• _Supplied entries_
---

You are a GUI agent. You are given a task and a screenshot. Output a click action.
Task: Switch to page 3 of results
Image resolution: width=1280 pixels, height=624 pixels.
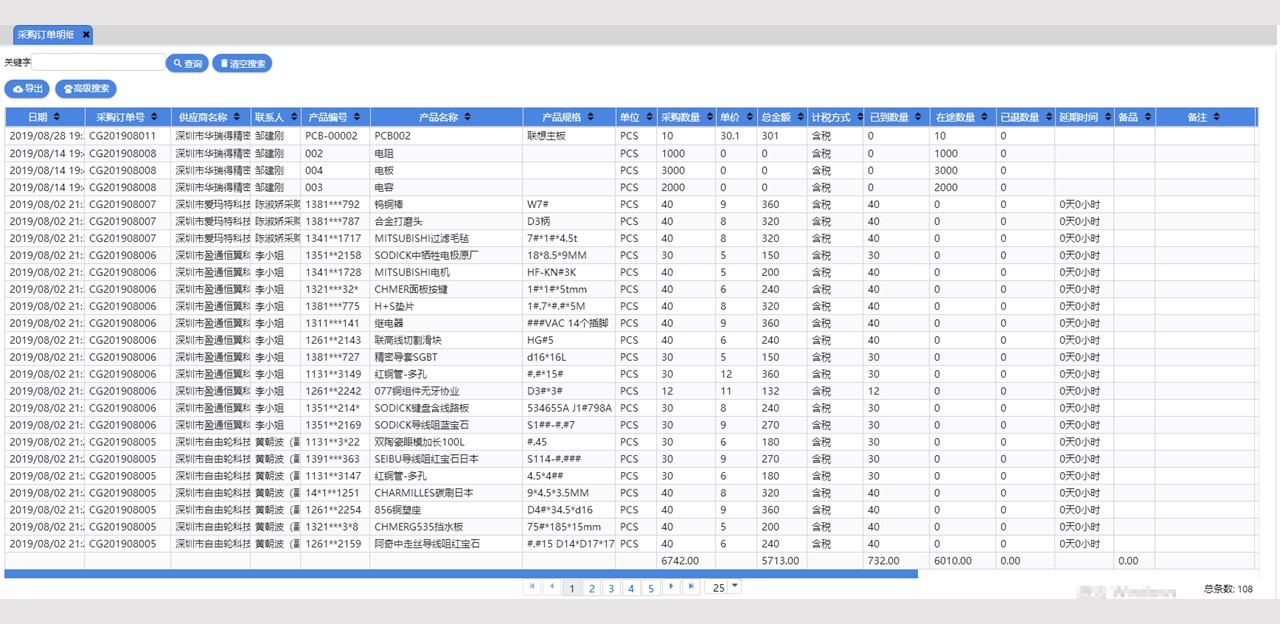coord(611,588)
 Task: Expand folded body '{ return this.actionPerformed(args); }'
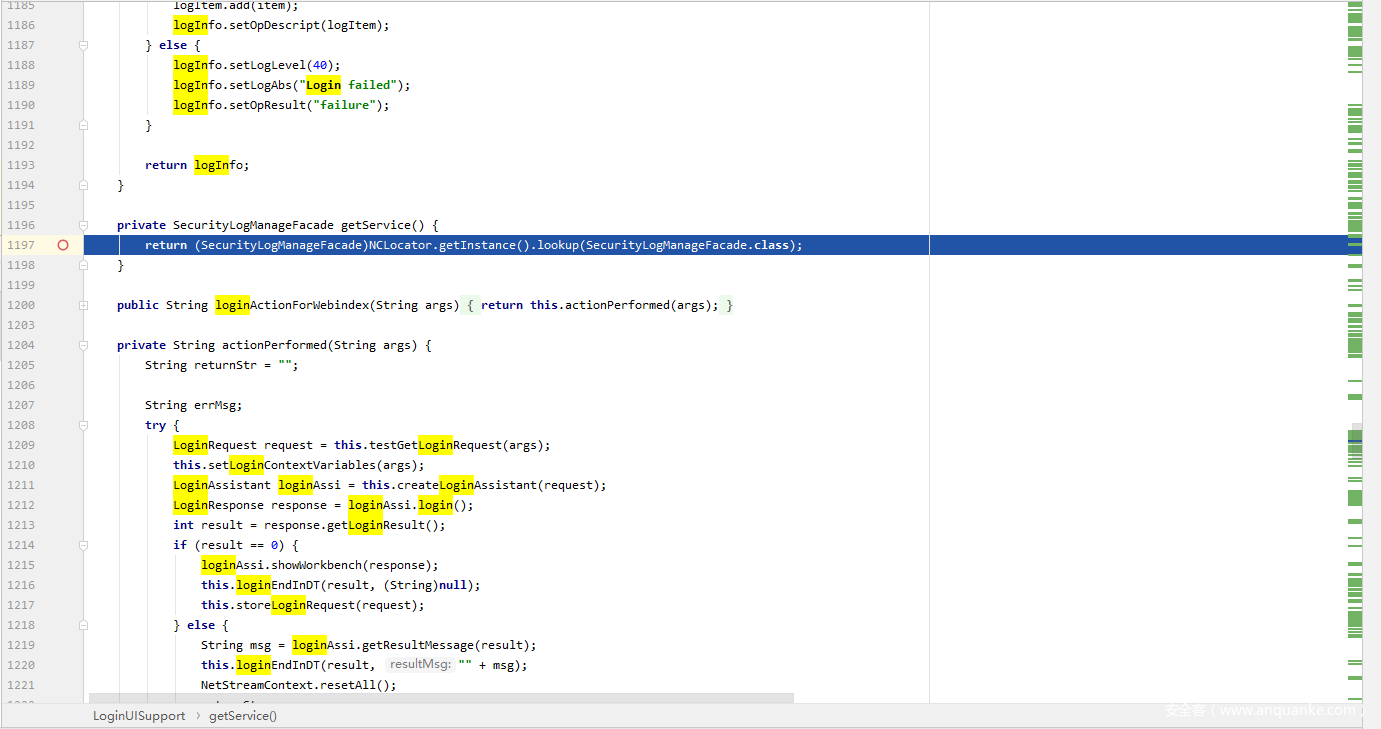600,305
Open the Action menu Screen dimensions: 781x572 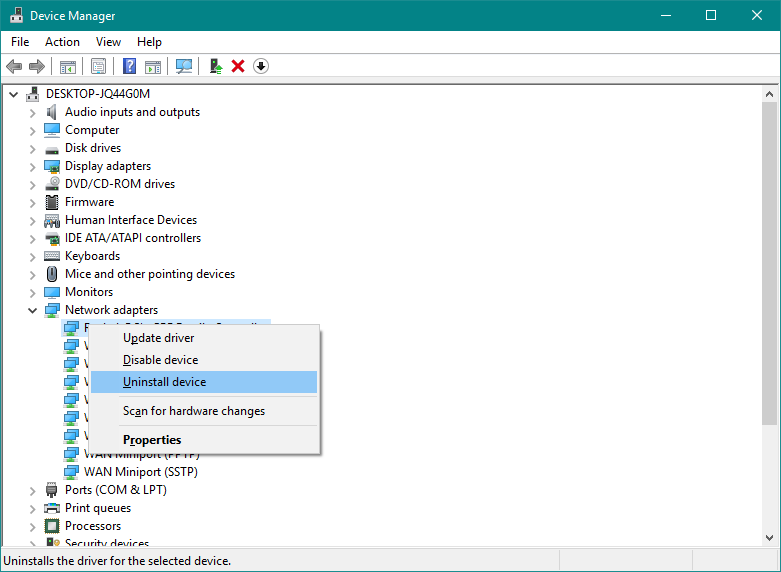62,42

---

Beginning with the first line of the items above and stopping after the line that contains "coord(611,588)", write those lines out again with their requests, adding 24 to every number in the answer coordinates. Leave the pictures out of your answer.

You are a GUI agent. You are given a task and a screenshot. Output a click action.
Task: Switch to page 3 of results
Image resolution: width=1280 pixels, height=624 pixels.
coord(635,612)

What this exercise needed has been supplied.